[What to work on] Make an exact copy of all the entries, but do not reproduce the pictures.

(Stored data entries)
--

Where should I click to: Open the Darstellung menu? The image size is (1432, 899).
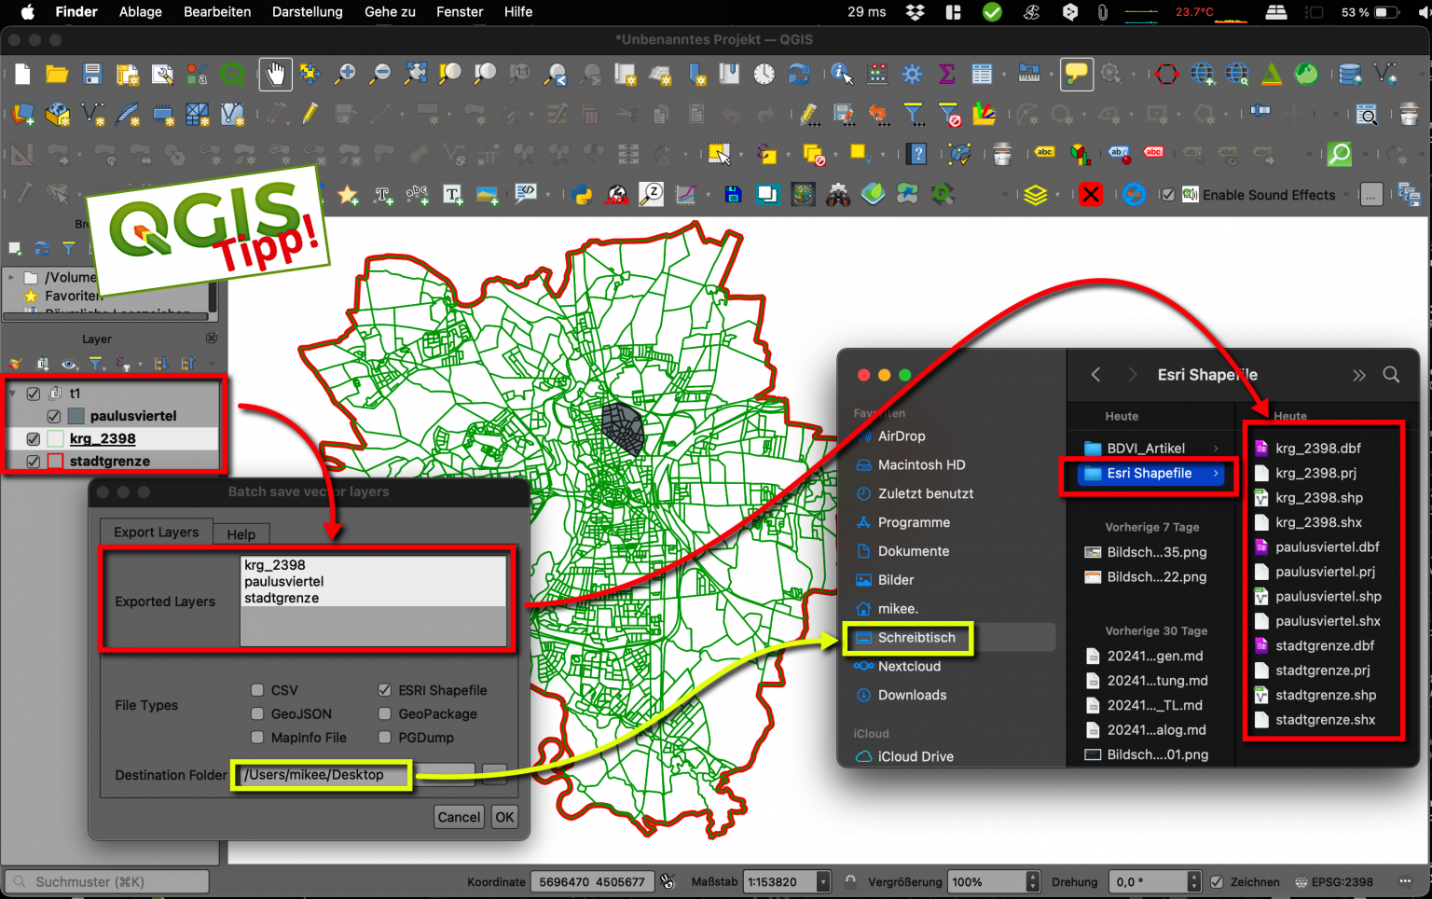click(x=308, y=12)
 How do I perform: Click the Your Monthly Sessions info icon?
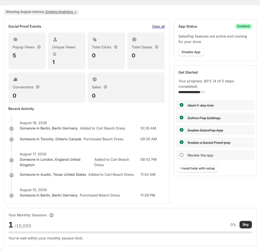click(51, 215)
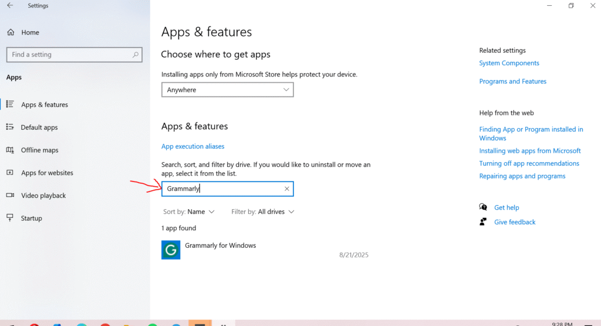Clear the Grammarly search with the X
Screen dimensions: 601x326
(286, 189)
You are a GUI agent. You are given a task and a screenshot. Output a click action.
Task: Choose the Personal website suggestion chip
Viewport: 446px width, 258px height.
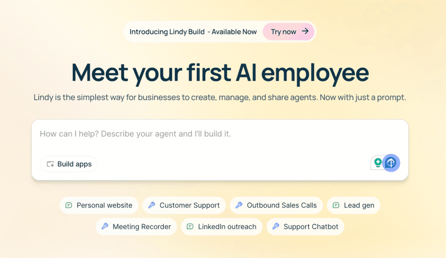click(x=99, y=205)
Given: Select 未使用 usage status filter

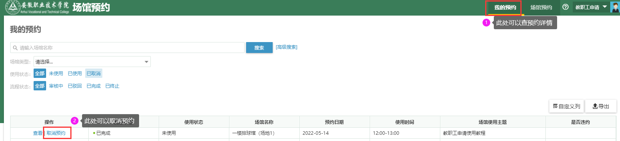Looking at the screenshot, I should pos(56,73).
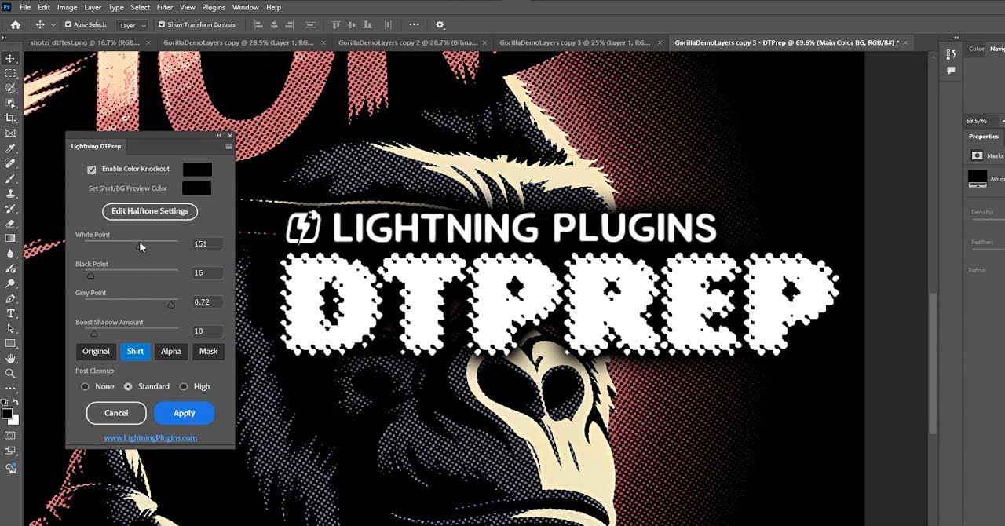This screenshot has width=1005, height=526.
Task: Open the Auto-Select Layer dropdown
Action: click(132, 26)
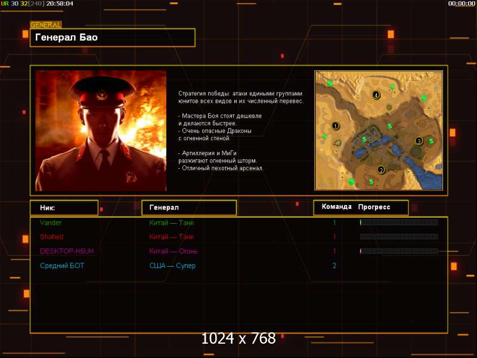
Task: Click the supply icon in map's top-left corner
Action: point(330,84)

--

[Written solution]
Where should I click to: Open the Darstellung menu? The image size is (1432, 899).
click(x=308, y=12)
 How do I perform: Click the Your Monthly Sessions info icon?
click(51, 215)
Clear the Grammarly search with the X
Screen dimensions: 601x326
(286, 189)
You are a GUI agent. You are given a task and a screenshot. Output a click action.
Task: Choose the Personal website suggestion chip
Viewport: 446px width, 258px height.
click(x=99, y=205)
Given: Select 未使用 usage status filter

Looking at the screenshot, I should pos(56,73).
This screenshot has width=1005, height=526.
Task: Open the Auto-Select Layer dropdown
Action: click(132, 26)
Task: Click the supply icon in map's top-left corner
Action: point(330,84)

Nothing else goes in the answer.